▶ [ACTIVITY 1]: From the passage on refugees in ME3, list each detail it gives about the refugee camp in the Citadel docks.
▶ [ACTIVITY 2]: Please copy the passage on refugees in ME3 word for word, between "The Citadel is" and "want to talk.", inclusive.
▶ [ACTIVITY 3]: Using the passage on refugees in ME3, explain why the game is full of displaced persons.

==== DOCUMENT SEGMENT ====

In ME3, the galaxy is at war.  The legendary Reapers are seeking to destroy all sentient life, and few places are safe.  And where there is war, there are refugees.  The game is full of displaced persons.  Those with particular skills are recruited to work on an anti-doomsday device, the worst-kept secret in the universe.  (“If your government happened to be working on a secret project…”)  The rest wind up in refugee camps, the most visible of which is a holding area in the Citadel docks.

The Citadel is the political and cultural centre of the galaxy, a millennia-old space station of immense power and beauty.  Through the trilogy, we meet its underprivileged, but not like this.  Over the course of ME3, the refugee camp grows increasingly crowded, its residents increasingly despairing.  Armed guards stand at the entrance.  Characters talk disapprovingly of the way the Citadel pretends the refugees, and the war, don’t exist.  The refugees themselves are humanised — if you can use that word for such a diverse group of species* — in various ways:  a girl waits for her parents to arrive; a human man with a French accent tries to make conversation with an alien who doesn’t want to talk.

==== RECORDED DATA ====

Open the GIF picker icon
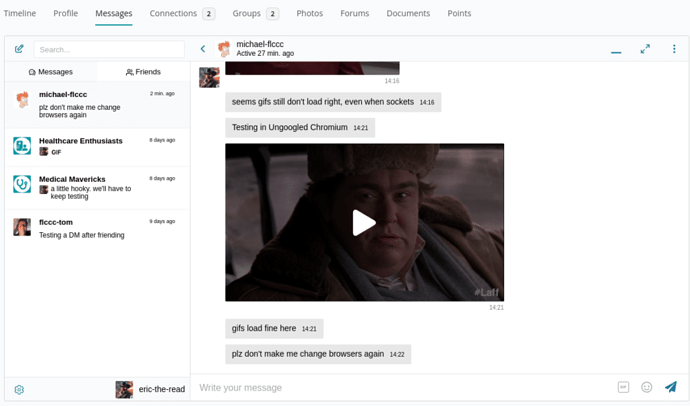coord(623,387)
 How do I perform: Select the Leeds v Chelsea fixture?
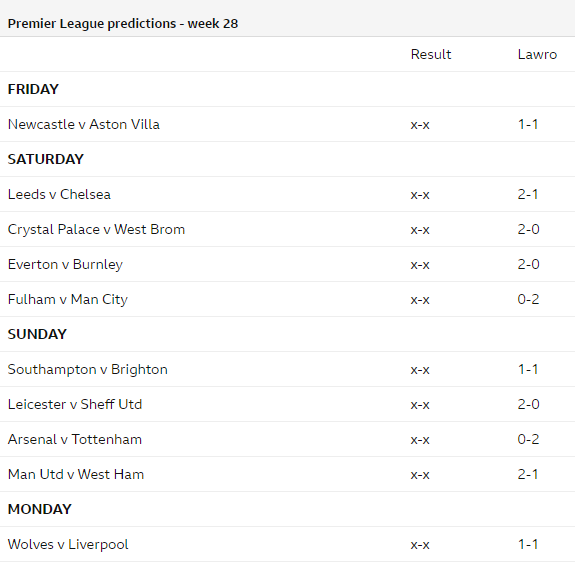[x=59, y=194]
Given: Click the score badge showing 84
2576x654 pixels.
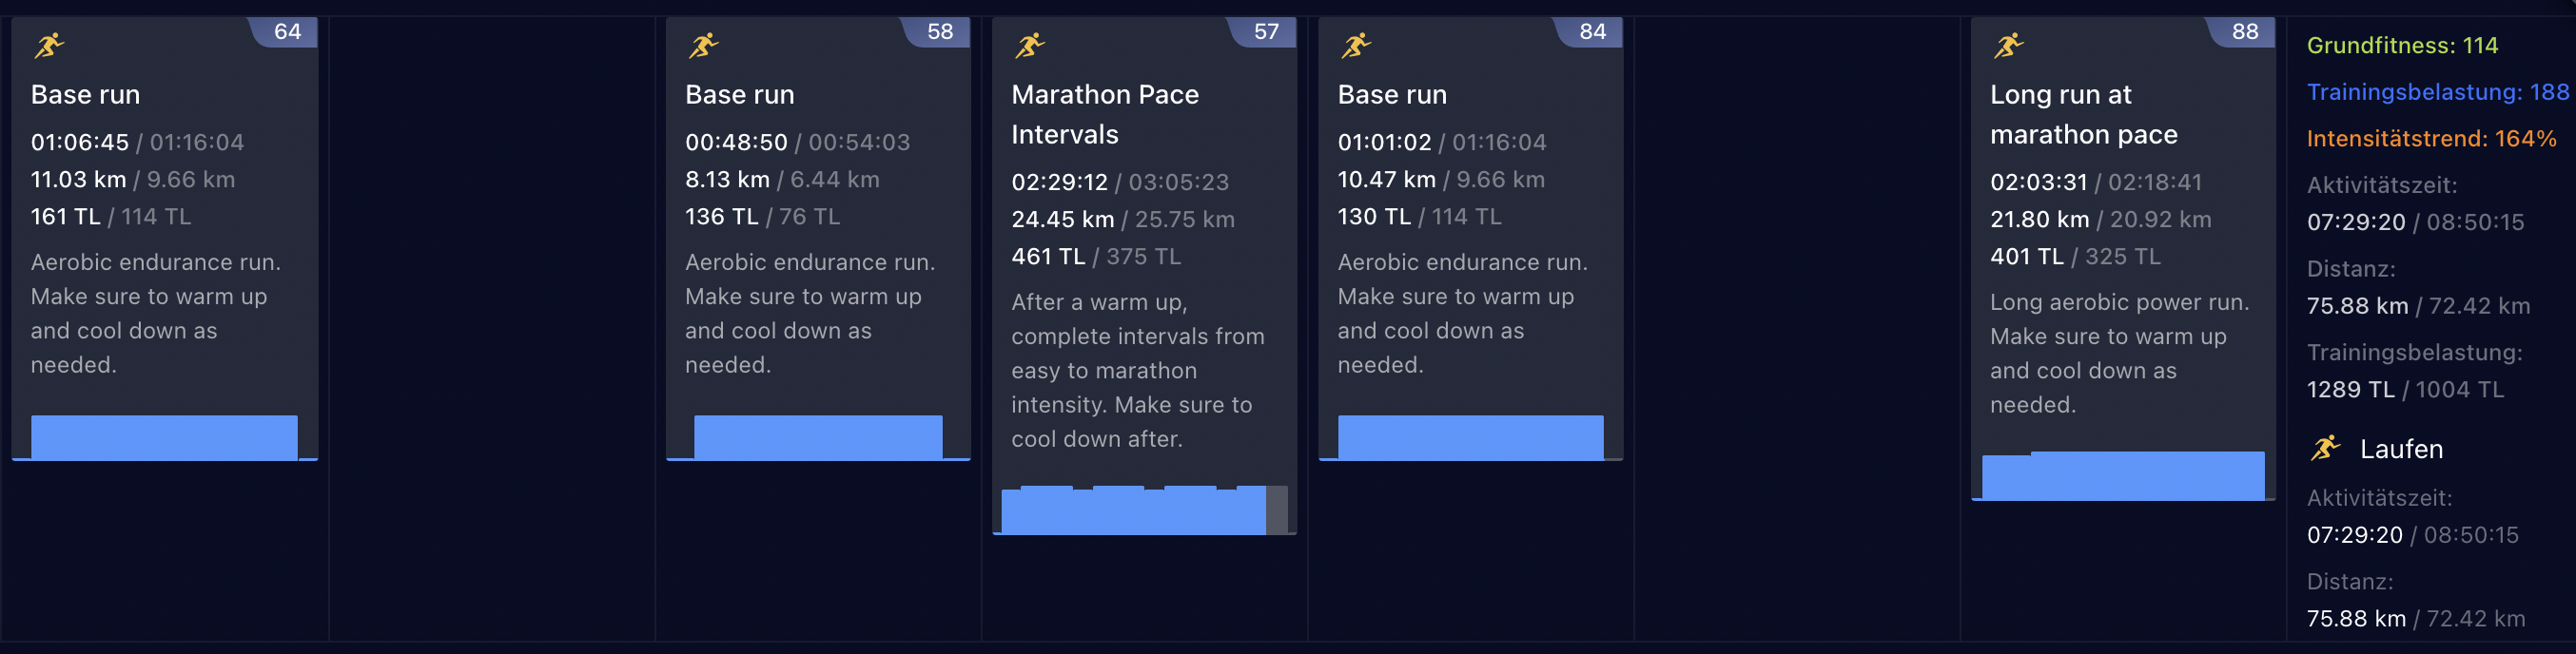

====

▶ [EXERCISE RESPONSE 1]:
- It is a holding area in the Citadel docks.
- It is the most visible of the refugee camps.
- It grows increasingly crowded over the course of ME3.
- Its residents grow increasingly despairing.
- Armed guards stand at its entrance.

▶ [EXERCISE RESPONSE 2]:
The Citadel is the political and cultural centre of the galaxy, a millennia-old space station of immense power and beauty.  Through the trilogy, we meet its underprivileged, but not like this.  Over the course of ME3, the refugee camp grows increasingly crowded, its residents increasingly despairing.  Armed guards stand at the entrance.  Characters talk disapprovingly of the way the Citadel pretends the refugees, and the war, don’t exist.  The refugees themselves are humanised — if you can use that word for such a diverse group of species* — in various ways:  a girl waits for her parents to arrive; a human man with a French accent tries to make conversation with an alien who doesn’t want to talk.

▶ [EXERCISE RESPONSE 3]: The galaxy is at war, with the Reapers seeking to destroy all sentient life and few places safe. Where there is war, there are refugees.